平成30年度 年頭所感(平成31年1月)

「新年のご挨拶」

公益財団法人 日本宗教連盟 平成30年度理事長 田中 恆清

 

平成の御代最後の新年を迎え、ここに謹んで新春のお慶びを申し上げます。

本年は天皇陛下の御即位三十年を迎えると共に、四月末には、天皇陛下は御譲位され、五月一日には太子殿下が第百二十六代天皇として御即位されます。

さて、明年の二〇二〇年東京オリンピック・パラリンピック競技大会に向け、現在、官民問わず様々な準備が進められております。「オリンピック憲章」は、オリンピック開催国が併せて文化プログラムを実施するように定めています。政府や文化庁は、これを契機として、我が国の文化の一層の向上に向けた文化財の保護・活用や文化活動への支援、人材育成等の充実を目指して整備を進めています。

そうした中、昨年六月には「文化財保護法及び地方教育行政の組織及び運営に関する法律の一部を改正する法律」が成立しました。本年四月より同法は施行され、今後は、都道府県や市区町村といった地域社会が中心となり、文化財の保存や観光等の活用による継承といった取り組みが進められることになります。

文化財には、社寺などの建造物や美術工芸品など、宗教や信仰に根差したものが多数存在します。それは古来、宗教や信仰が私たちの生活に密接に関わる精神的支柱であったことを示しています。

現在、文化財を所有する宗教法人は小規模なところが多く、その保存・継承が人的にも経済的にも困難であるのが現状です。このたびの法改正で、社寺等が所有する文化財が地域社会の協力と見守りをいただきながら保存・継承していけるならば、小さな社寺の文化財の滅失・散逸は防げるかもしれません。

文化財を観光資源として過度に商用利用されることは避けねばなりませんが、文化財所有者の意見や意向が尊重された「保存のための活用」ならば、宗教や信仰を広め、その精神を未来に継承してゆく資産とすることができると考えます。

いま、オリンピックによって、世界から「日本の文化」に注目が集まっております。

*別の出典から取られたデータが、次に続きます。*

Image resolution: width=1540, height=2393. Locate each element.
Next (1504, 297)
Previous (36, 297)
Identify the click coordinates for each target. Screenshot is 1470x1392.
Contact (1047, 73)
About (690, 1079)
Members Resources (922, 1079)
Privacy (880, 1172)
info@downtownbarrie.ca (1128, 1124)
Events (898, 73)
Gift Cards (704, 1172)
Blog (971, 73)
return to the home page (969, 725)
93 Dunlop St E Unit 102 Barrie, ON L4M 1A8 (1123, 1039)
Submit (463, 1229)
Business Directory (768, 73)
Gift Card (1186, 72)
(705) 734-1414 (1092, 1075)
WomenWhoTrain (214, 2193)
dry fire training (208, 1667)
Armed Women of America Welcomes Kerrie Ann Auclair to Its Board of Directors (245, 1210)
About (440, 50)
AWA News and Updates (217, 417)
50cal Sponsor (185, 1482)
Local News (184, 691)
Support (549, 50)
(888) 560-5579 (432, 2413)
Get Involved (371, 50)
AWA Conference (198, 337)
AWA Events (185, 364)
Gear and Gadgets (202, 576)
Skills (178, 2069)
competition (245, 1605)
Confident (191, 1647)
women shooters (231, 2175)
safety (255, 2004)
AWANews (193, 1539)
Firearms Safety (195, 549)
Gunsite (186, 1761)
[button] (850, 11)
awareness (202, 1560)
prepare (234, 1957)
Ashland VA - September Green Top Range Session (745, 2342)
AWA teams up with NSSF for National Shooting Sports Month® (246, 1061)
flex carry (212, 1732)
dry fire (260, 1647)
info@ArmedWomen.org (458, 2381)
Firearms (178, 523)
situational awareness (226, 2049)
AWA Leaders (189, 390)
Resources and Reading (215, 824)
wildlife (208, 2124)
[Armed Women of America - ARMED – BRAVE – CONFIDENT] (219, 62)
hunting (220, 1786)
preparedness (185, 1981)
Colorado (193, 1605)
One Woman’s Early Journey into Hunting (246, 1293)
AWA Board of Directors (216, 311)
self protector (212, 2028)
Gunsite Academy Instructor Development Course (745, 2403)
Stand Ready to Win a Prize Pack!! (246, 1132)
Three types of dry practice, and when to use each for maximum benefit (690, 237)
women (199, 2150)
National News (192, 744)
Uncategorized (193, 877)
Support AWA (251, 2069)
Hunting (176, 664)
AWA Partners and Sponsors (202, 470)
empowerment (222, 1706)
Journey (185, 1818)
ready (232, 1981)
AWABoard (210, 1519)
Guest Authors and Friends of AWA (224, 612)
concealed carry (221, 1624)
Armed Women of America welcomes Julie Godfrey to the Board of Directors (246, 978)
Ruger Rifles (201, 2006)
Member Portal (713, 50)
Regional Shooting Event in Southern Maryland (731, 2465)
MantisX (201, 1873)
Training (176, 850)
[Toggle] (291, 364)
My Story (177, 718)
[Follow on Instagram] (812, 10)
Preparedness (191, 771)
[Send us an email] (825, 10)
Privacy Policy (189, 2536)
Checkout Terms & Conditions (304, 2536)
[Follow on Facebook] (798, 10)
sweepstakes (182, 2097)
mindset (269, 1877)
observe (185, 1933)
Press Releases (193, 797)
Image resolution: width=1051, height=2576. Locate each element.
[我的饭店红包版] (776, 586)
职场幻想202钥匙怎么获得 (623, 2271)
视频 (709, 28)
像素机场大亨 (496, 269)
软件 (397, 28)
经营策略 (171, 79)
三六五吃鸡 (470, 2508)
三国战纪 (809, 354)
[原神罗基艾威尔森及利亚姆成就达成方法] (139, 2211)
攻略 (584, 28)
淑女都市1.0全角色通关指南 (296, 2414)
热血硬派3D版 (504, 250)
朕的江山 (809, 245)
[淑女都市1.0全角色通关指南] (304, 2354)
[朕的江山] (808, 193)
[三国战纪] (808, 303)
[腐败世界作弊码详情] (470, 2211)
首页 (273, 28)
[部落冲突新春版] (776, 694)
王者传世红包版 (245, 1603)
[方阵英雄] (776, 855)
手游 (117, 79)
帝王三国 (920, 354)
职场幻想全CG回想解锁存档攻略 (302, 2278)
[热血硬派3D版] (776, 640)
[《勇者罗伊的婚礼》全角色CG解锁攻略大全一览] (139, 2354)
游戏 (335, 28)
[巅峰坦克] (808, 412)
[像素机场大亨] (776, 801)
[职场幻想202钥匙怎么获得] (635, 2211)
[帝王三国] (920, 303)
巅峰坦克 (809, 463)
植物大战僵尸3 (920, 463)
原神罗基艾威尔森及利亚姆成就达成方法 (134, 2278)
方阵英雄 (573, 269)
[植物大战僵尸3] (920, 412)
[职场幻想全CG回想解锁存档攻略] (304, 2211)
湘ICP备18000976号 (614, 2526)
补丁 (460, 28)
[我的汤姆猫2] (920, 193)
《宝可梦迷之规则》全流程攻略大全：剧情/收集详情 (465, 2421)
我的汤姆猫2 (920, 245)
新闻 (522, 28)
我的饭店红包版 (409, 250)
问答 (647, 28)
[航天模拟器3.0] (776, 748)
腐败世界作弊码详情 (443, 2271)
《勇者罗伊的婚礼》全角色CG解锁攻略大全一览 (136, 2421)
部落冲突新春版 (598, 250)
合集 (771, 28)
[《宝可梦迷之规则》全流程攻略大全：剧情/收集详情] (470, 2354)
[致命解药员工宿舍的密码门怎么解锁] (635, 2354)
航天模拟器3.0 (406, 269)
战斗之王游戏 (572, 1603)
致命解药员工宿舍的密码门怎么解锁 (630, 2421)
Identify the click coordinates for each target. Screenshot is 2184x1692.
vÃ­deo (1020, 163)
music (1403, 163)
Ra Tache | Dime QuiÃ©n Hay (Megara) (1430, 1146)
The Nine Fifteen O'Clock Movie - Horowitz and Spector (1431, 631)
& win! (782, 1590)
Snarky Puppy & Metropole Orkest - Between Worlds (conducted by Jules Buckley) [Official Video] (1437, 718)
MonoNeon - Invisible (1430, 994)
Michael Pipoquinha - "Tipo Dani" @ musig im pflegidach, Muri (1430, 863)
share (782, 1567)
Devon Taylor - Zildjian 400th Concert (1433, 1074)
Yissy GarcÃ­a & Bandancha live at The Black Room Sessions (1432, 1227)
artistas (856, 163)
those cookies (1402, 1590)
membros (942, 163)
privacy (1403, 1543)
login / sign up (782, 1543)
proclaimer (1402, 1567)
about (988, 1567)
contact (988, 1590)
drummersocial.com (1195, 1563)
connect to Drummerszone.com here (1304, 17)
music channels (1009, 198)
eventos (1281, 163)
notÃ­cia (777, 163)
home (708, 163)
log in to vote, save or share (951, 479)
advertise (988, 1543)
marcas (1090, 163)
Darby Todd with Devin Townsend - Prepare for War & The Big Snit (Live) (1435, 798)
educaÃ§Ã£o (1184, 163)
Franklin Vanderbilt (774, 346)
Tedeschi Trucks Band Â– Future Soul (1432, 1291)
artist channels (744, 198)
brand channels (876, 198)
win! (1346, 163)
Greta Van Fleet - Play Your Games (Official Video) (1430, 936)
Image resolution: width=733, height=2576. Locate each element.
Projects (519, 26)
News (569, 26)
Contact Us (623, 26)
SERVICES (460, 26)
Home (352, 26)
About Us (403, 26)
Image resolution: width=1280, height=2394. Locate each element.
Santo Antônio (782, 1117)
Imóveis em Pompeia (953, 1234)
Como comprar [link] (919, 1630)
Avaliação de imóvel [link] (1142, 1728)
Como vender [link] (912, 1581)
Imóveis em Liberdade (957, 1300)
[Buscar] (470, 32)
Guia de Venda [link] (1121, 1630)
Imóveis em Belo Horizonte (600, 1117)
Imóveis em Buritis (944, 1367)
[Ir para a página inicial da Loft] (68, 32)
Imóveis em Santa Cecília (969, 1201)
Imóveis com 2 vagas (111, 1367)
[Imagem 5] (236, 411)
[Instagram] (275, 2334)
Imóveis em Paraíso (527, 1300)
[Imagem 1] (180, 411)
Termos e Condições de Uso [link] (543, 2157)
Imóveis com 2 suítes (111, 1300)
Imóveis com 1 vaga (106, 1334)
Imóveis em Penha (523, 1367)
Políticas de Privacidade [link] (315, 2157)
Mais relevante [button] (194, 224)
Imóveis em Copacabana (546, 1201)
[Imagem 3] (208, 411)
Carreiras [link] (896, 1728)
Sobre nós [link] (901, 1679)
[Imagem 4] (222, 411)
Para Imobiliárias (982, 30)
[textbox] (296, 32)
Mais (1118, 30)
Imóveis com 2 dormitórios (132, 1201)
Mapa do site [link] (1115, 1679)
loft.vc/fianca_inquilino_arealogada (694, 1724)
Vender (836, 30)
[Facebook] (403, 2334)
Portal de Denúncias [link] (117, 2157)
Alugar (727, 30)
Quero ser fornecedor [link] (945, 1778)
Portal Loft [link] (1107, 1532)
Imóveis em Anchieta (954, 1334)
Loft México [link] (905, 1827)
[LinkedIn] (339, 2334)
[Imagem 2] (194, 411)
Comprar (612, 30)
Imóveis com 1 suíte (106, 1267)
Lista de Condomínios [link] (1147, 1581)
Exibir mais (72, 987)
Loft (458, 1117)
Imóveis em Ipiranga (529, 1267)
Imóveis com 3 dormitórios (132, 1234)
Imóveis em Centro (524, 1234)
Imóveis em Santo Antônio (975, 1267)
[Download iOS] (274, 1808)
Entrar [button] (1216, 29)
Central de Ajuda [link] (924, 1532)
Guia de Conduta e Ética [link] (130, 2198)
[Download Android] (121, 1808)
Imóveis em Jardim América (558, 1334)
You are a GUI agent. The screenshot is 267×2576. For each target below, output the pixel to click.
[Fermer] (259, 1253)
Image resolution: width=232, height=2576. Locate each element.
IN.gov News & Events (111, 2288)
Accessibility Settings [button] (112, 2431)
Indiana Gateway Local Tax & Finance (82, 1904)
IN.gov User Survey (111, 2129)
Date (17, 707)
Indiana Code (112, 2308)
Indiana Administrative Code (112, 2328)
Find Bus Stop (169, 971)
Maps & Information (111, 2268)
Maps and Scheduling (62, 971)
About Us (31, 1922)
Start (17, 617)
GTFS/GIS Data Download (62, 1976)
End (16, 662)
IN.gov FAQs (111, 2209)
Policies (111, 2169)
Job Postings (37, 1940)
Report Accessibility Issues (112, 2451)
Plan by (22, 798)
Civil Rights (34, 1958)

宗教や信仰に根差した文化財の価値の高さが国内外に再認識され、更に地域社会活性の一助となるならば素晴らしいことだといえます。

当連盟では、本年も信教の自由の尊重と擁護、宗教文化の振興、宗教文化の交流を目的とする諸活動を行ってまいります。

皆様には、より一層のご理解とご協力を賜りますようお願い申し上げ、新年のご挨拶といたします。